[Stored data entries]
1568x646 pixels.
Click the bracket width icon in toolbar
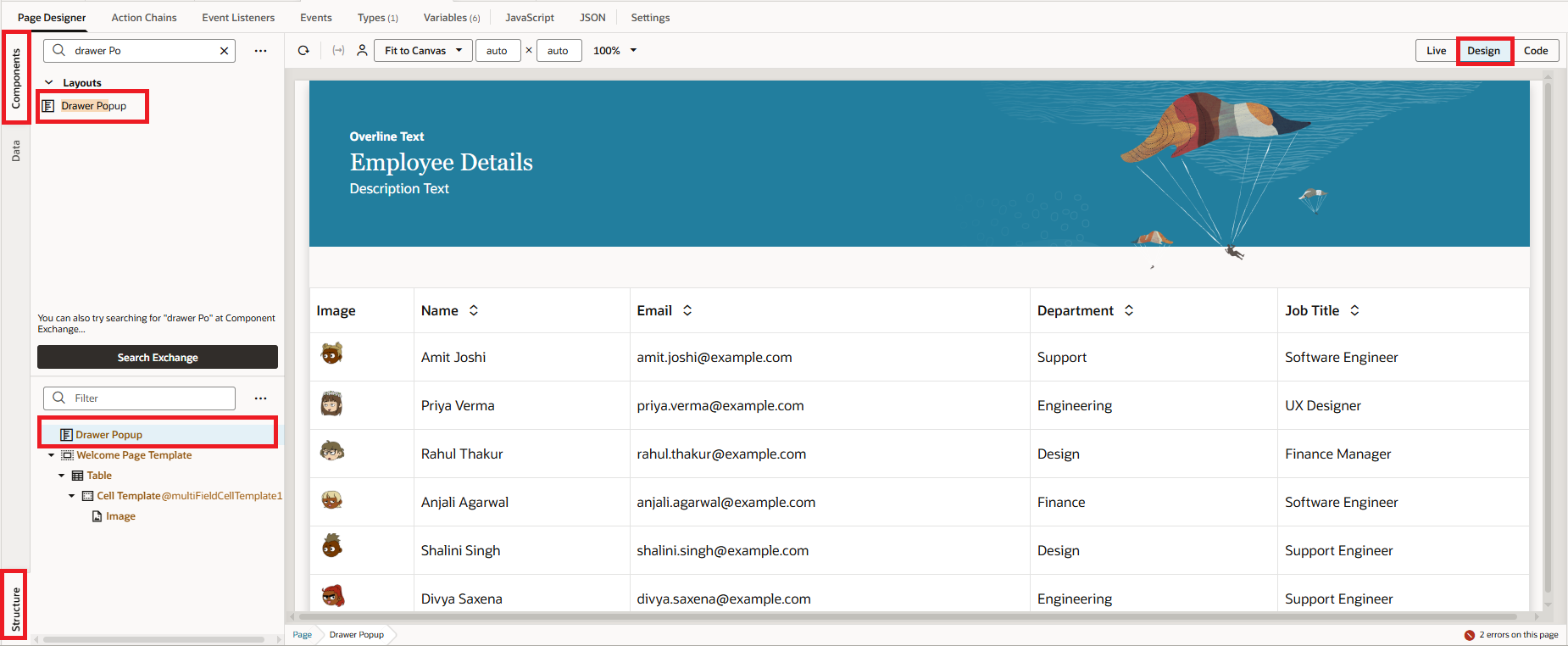[338, 51]
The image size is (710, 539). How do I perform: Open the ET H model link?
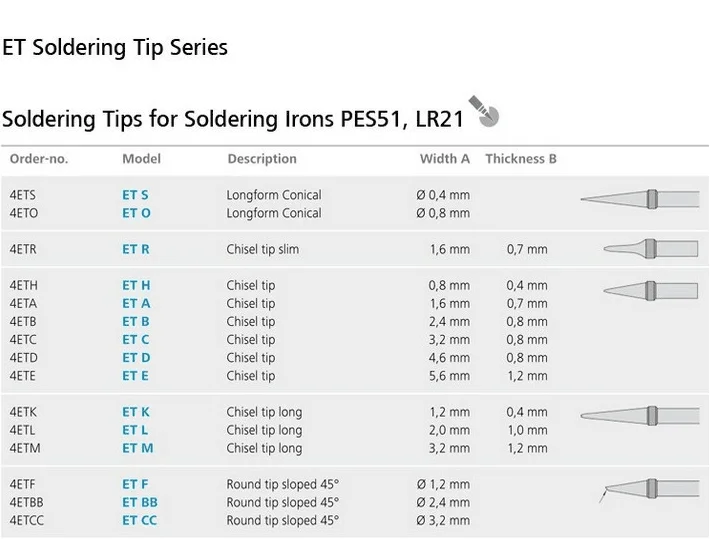(136, 286)
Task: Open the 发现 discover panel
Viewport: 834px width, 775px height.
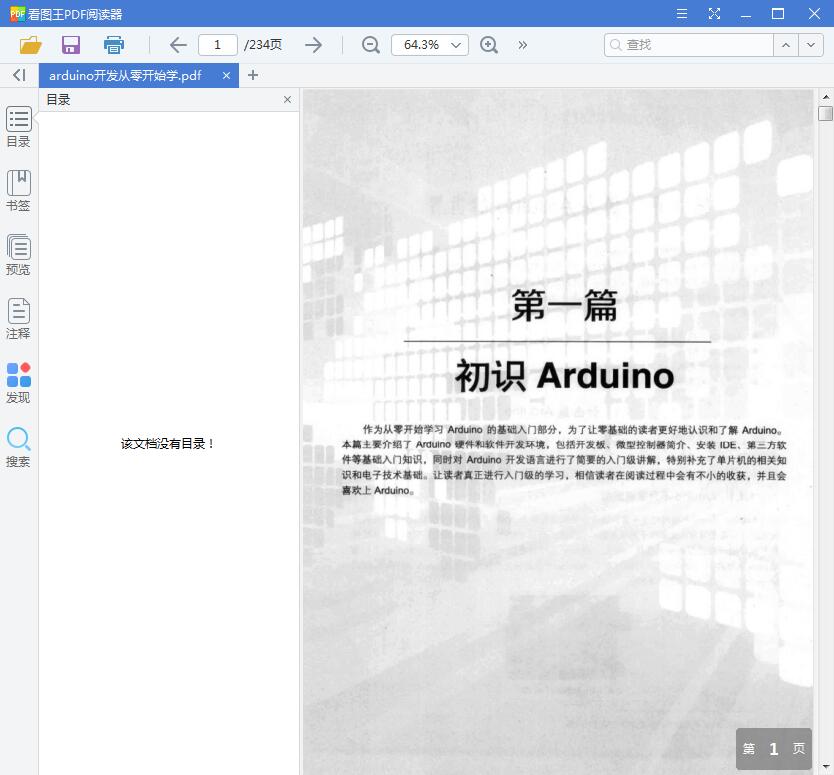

• Work order:
Copy each of the entries above precisely, and drop whatever pictures they hold.

• Solution to this problem:
1568x646 pixels.
Click the bracket width icon in toolbar
[338, 51]
The image size is (710, 539). How do I perform: Open the ET H model link?
(136, 286)
Task: Open the 发现 discover panel
Viewport: 834px width, 775px height.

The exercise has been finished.